Lamentari makes history.

With three EPs to their credit, the Danish band made up of Daniel Lønberg (vocals, Inacave), Max Uldahl Pedersen (keyboards), Emil Holst Partsch (guitar), Thomas Mascagni (drums, Lysbaerer, Sunless Dawn), Jamie de la Sencerie (bass, Lysbaerer) and Michael Møller (guitar, Sunless Dawn) is no stranger before announcing Ex Umbra In Lucem, their debut full-length.

The album kicks off with Spiritus Noctis, an ominous introduction that already reveals majestic orchestral elements, before setting fire to Tenebrae and its impressive riffs infused with furious Black/Death. Unhealthy leads and powerful vociferations accompany our progress through this grandiose universe with sharp riffs fuelling the ambient aggression, as on Tragoedia In Domo Dei, where the catchy rhythm is adorned with heady keyboards. An intriguing moment of quietude, haunted by fretless bass, allows us to breathe before rage resurfaces to carry us away in its suffocating waves, leading us to Intra Muros Mentis and its tapping introduction that perfectly fits the track’s frantic approach. Guitars’ madness is joined by the orchestrations, which sublimate each other before returning to the sometimes heavy, then largely wilder fury of Appugno, which lets the musicians run wild with devastating riffs. Theatrical influences are as much in evidence in the screams as in the hypnotic harmonics, before the final’s apotheosis takes us to Dolorum Memoria, where the introduction allows a moment of floating in its haze. Clean vocals finally appear, slowly transforming into growls as the haunting rhythmic pattern takes hold, gradually gathering momentum and creating a veritable tornado of notes that only comes to an end with Spiritus Diurnus, a dark interlude of choirs and strings.

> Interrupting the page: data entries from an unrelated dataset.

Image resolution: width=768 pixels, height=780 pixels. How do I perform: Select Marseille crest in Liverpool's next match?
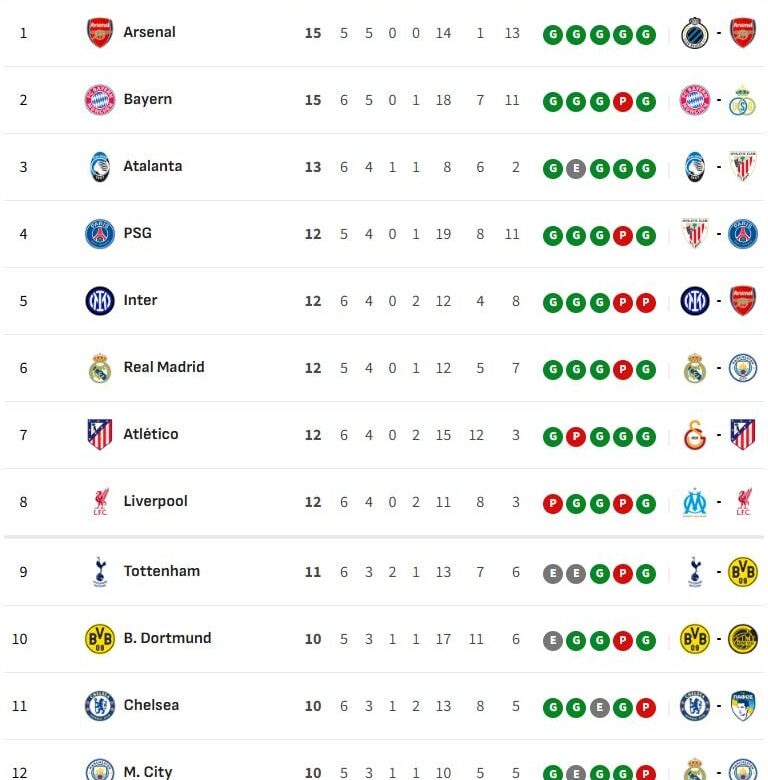pyautogui.click(x=695, y=502)
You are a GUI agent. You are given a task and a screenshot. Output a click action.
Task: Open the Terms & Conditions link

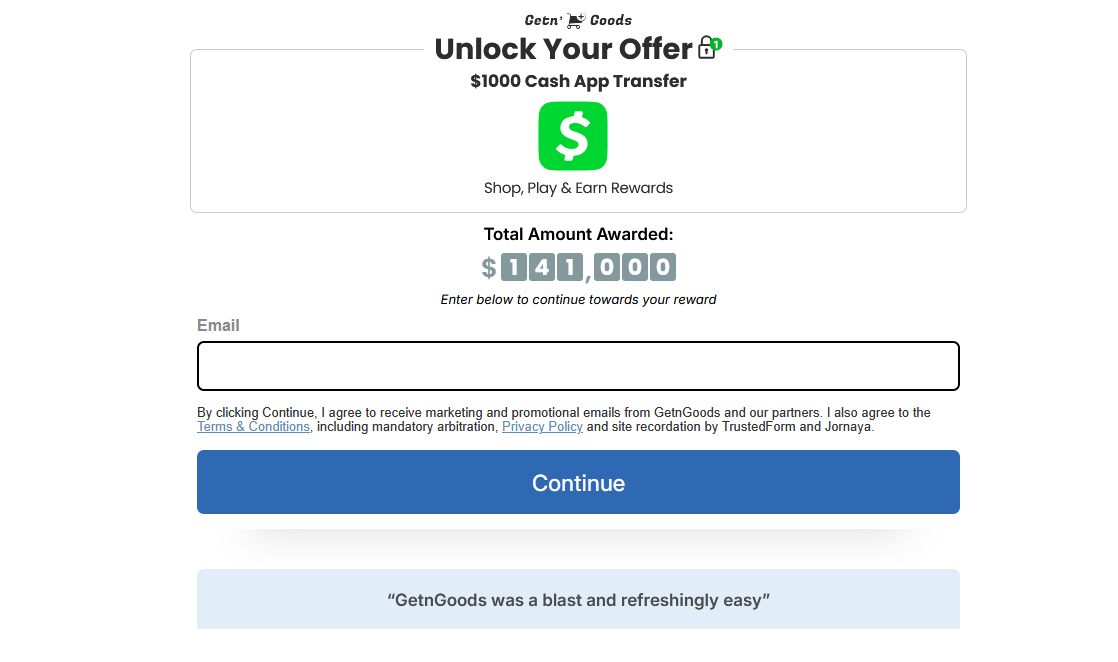click(x=253, y=427)
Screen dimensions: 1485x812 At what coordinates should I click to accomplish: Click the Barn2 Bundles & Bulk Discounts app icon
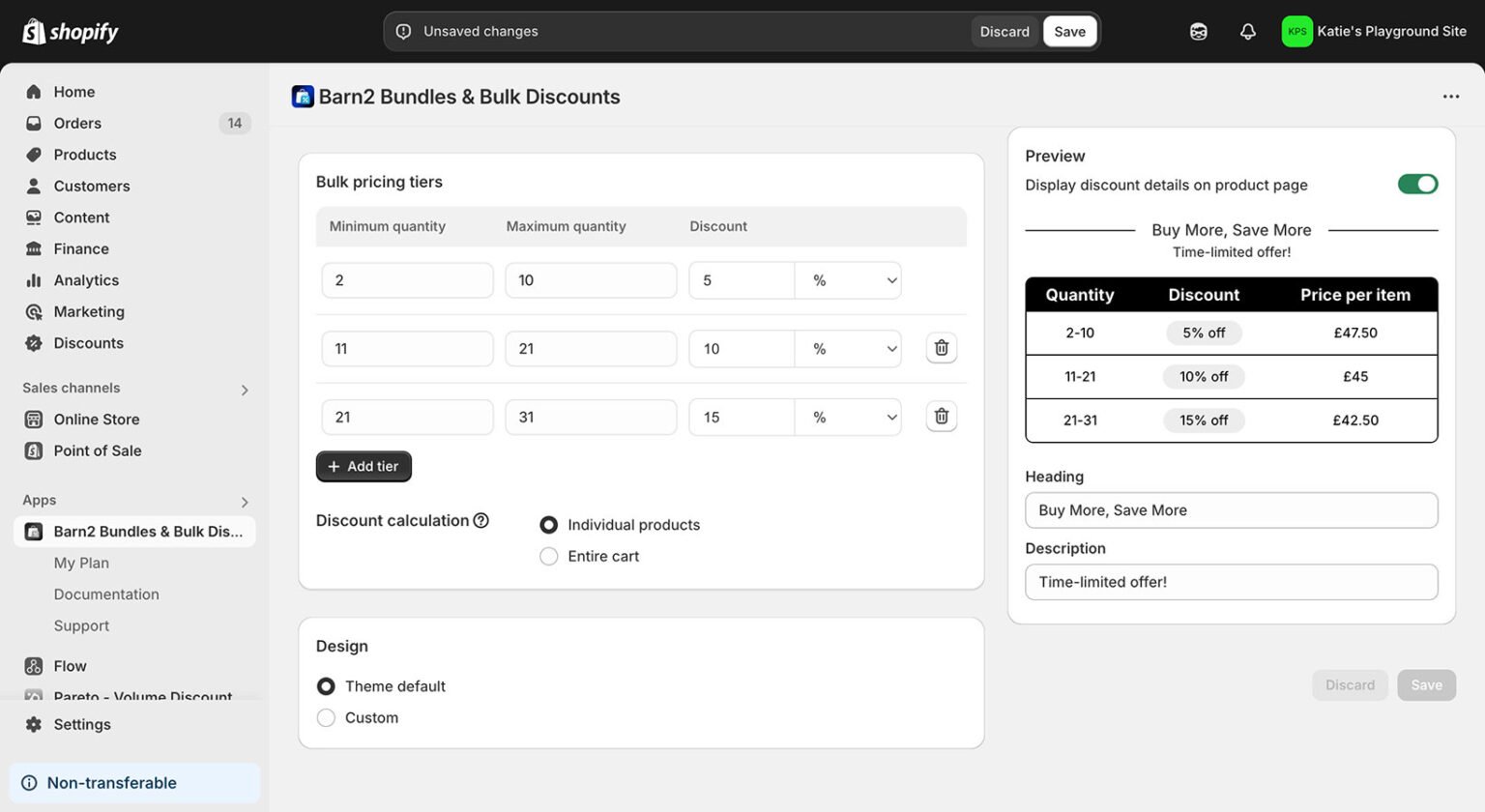coord(303,96)
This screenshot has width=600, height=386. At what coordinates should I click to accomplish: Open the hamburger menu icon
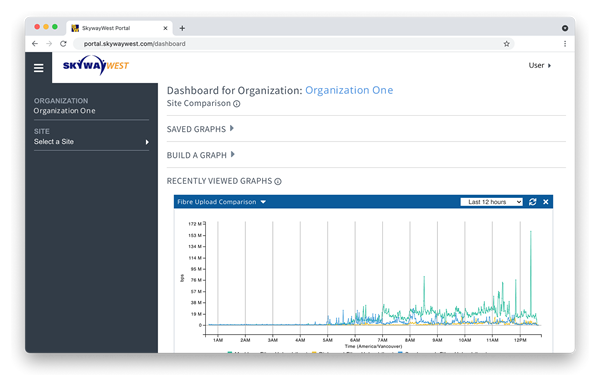pos(38,68)
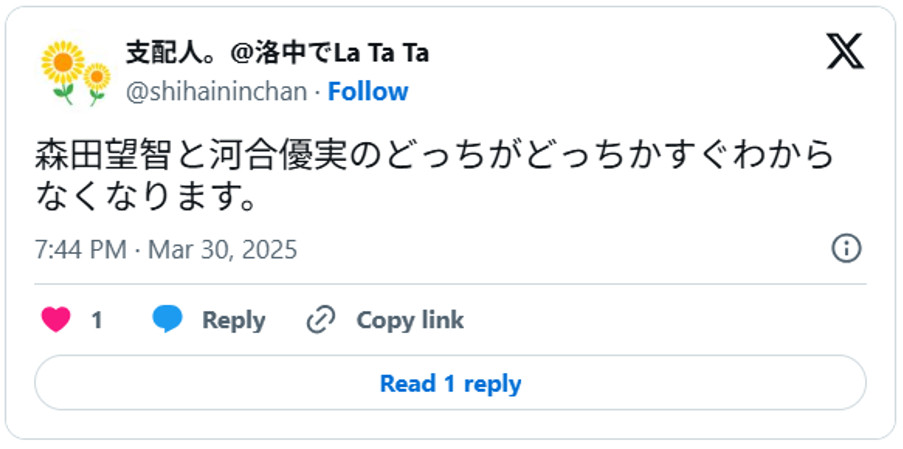Open the display name 支配人。@洛中でLa Ta Ta
This screenshot has height=449, width=903.
click(x=277, y=52)
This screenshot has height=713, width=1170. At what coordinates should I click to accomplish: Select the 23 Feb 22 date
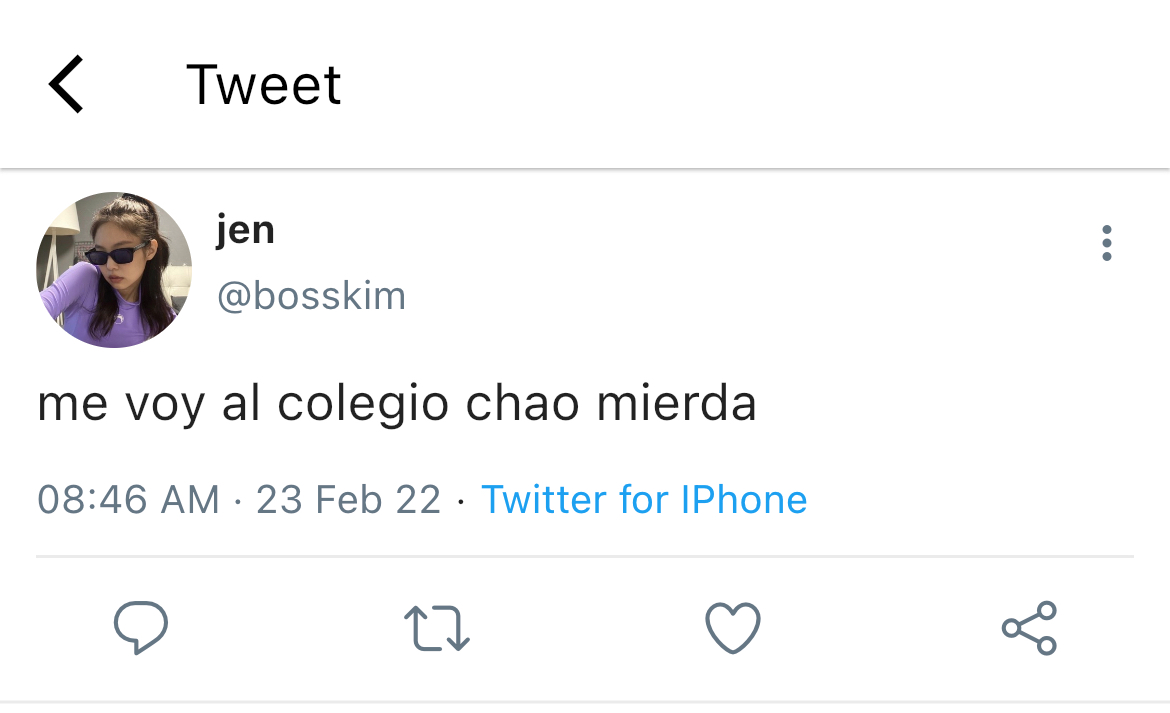pos(348,499)
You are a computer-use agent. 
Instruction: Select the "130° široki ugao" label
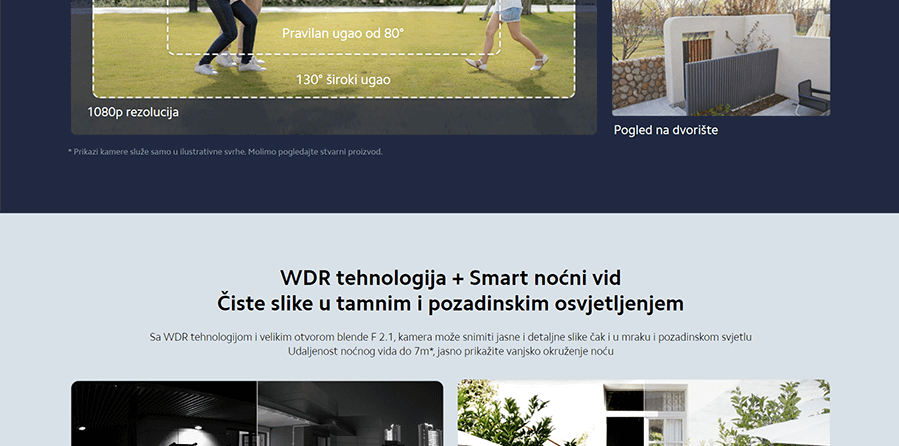[x=343, y=79]
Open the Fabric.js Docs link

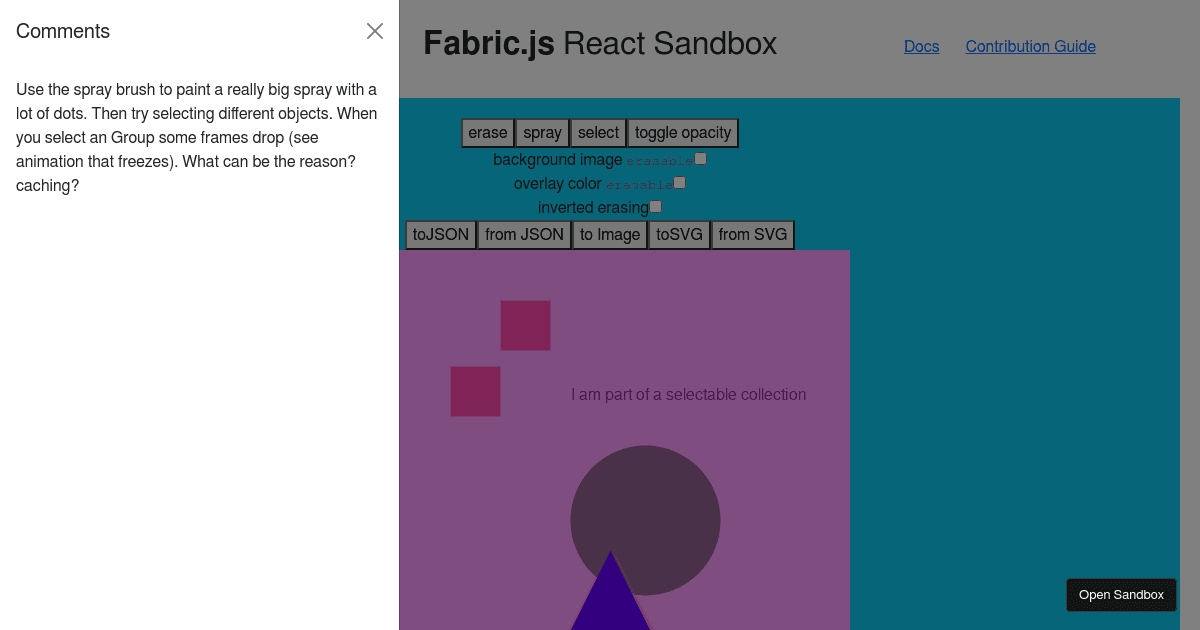pos(921,46)
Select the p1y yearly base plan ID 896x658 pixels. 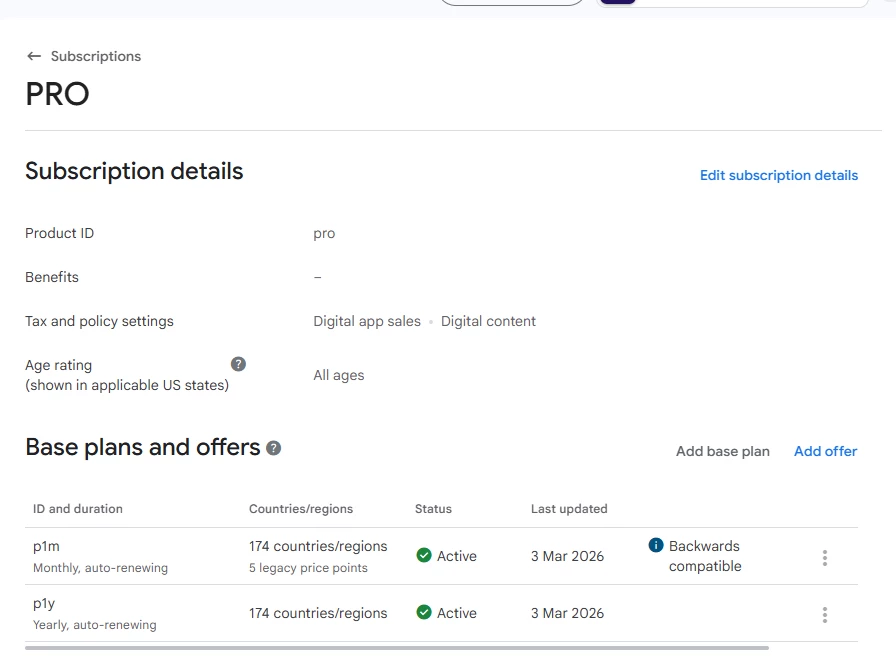click(46, 604)
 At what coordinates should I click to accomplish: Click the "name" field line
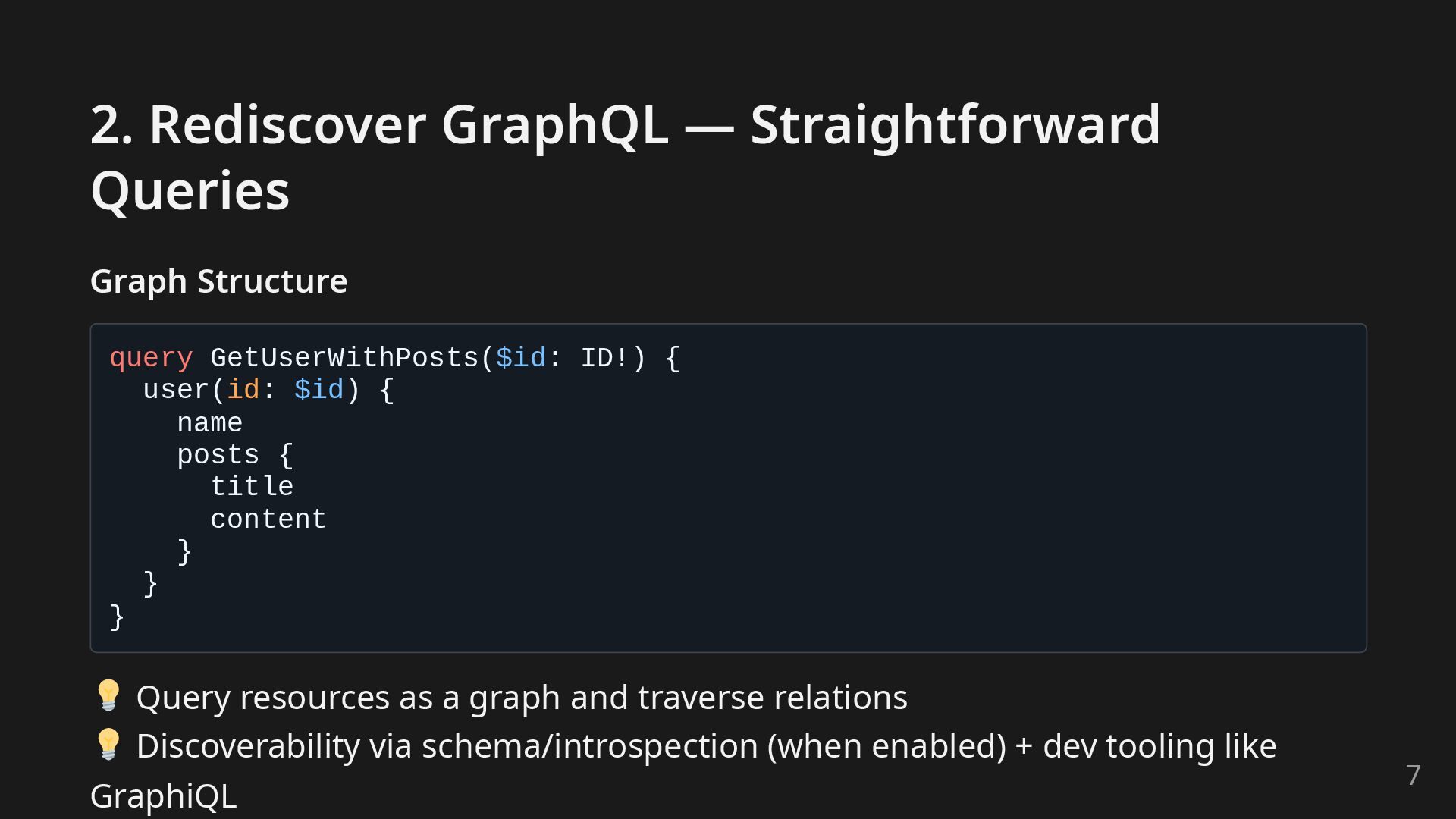[209, 423]
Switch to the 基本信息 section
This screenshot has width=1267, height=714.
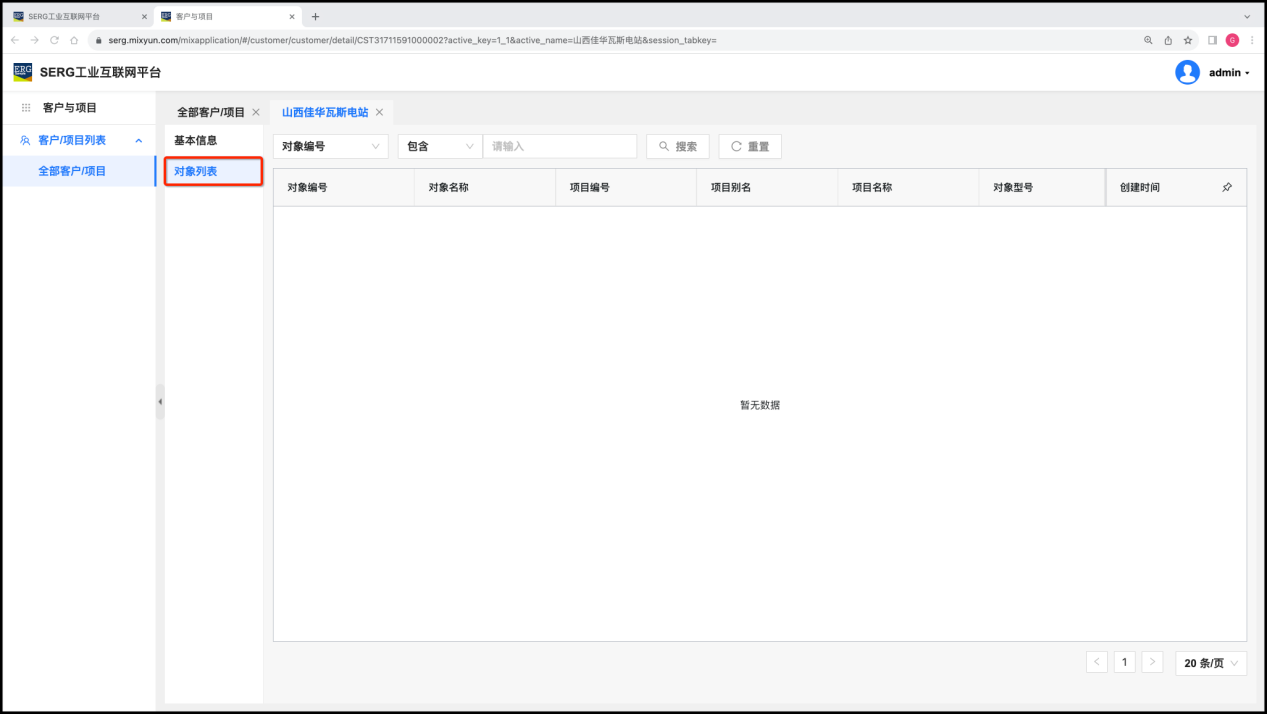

Saturation returns with Arcanum Ignis Animae, the final composition where the vocalist pours out all his darkness on impressive, rhythmic riffs, punctuated by sulfurous strikes and other piercing leads.

Lamentari has learned from the greatest names in Symphonic Black and Death Metal to offer us its own interpretation of hell. Ex Umbra In Lucem is far from a long, pompous album; on the contrary, it reveals a fury that inspires us with boundless courage.